Imagine you are a novice programmer who has just written some code that you hope works as intended. You are able to describe what your code should do in words, but you struggle to think of test cases and implement them syntactically. You look online for help, but the test cases you find are either too complicated, not adapted to your messy beginner code, or do not compile and pass. Since you do not know the syntax well enough to fix any of these problems, you feel like giving up.
Instead of looking online, you ask a large language model (LLM) to generate test cases. However, this results in complicated tests that are not consistent or suitably documented, since LLMs are trained using a corpus that is not necessarily suited for novice programmers. Furthermore, the tests do not "wrap" around your messy beginner code correctly, since you are unable to prompt the LLM with the necessary context from your limited understanding. Finally, the tests fail at compilation and runtime since LLMs face hallucinations, which cause incorrect tests. From this, you realize that LLMs face the same issues as standard online searches.
This repository contains TestPilot, a Visual Studio Code extension for Java, one of the most common programming languages used by novice programmers. A novice programmer can input a beginner natural language description of what their code should do, and receive high-quality JUnit test cases that are semantically and syntactically correct, at an appropriate level for a novice programmer, and written in a consistent style that is suitably documented.

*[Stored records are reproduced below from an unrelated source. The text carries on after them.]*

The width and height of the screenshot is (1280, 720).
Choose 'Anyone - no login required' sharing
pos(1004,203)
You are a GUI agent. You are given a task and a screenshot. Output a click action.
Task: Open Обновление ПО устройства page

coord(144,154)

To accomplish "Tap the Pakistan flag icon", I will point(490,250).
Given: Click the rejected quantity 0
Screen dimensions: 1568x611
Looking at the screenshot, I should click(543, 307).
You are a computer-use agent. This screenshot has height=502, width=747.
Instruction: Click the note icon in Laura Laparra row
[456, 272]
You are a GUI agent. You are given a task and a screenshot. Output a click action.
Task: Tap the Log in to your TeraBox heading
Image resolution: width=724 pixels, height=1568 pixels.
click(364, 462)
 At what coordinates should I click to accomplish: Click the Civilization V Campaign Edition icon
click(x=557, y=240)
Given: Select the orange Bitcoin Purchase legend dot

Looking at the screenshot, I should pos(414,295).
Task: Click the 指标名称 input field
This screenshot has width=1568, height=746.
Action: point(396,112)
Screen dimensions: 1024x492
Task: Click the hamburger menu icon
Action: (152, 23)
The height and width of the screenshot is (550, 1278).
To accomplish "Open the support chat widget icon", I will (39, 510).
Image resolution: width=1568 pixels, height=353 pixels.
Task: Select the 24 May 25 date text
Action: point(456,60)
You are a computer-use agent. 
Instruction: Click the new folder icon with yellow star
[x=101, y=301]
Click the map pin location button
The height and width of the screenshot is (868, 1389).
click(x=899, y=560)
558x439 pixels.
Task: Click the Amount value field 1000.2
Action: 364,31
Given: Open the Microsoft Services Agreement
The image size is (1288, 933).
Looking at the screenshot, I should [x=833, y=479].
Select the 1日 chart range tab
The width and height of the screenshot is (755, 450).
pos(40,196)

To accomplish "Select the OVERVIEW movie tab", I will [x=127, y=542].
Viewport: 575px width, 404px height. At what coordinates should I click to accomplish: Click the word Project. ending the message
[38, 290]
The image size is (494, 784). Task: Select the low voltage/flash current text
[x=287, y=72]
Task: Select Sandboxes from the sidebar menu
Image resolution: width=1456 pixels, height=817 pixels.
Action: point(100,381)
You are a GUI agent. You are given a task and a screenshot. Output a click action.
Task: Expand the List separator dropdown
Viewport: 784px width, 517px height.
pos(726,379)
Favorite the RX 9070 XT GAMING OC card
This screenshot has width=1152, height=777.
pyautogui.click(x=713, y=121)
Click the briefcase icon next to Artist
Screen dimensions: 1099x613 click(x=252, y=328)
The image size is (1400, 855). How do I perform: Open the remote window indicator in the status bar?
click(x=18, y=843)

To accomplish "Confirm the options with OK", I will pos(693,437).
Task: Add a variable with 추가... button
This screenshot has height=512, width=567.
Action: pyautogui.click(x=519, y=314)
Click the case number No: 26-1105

The extension interacts with a server that completes a strategic sequence of LLM inferences to generate a suite of test cases using research-driven prompt engineering, fine-tuning, and embeddings. The resulting test cases are displayed to the novice programmer using natural language and code implementations that follow strict testing practices. The code coverage of the tests is displayed to encourage the novice programmer to explore the problem space instead of blindly copying code. It presents a "testing" and "discovery" mode of operation to help a novice programmer depending on their learning goals.
Compared to a single prompt to ChatGPT, TestPilot generates tests that are 28% more likely to compile, 26% more likely to test the intended logic from a vague prompt, and 30% more likely to include documentation through comments. A novice programmer who initially struggled to find help using online searches or standard LLMs is now able to understand tests that are catered for their level and more correct to help them learn about software testing.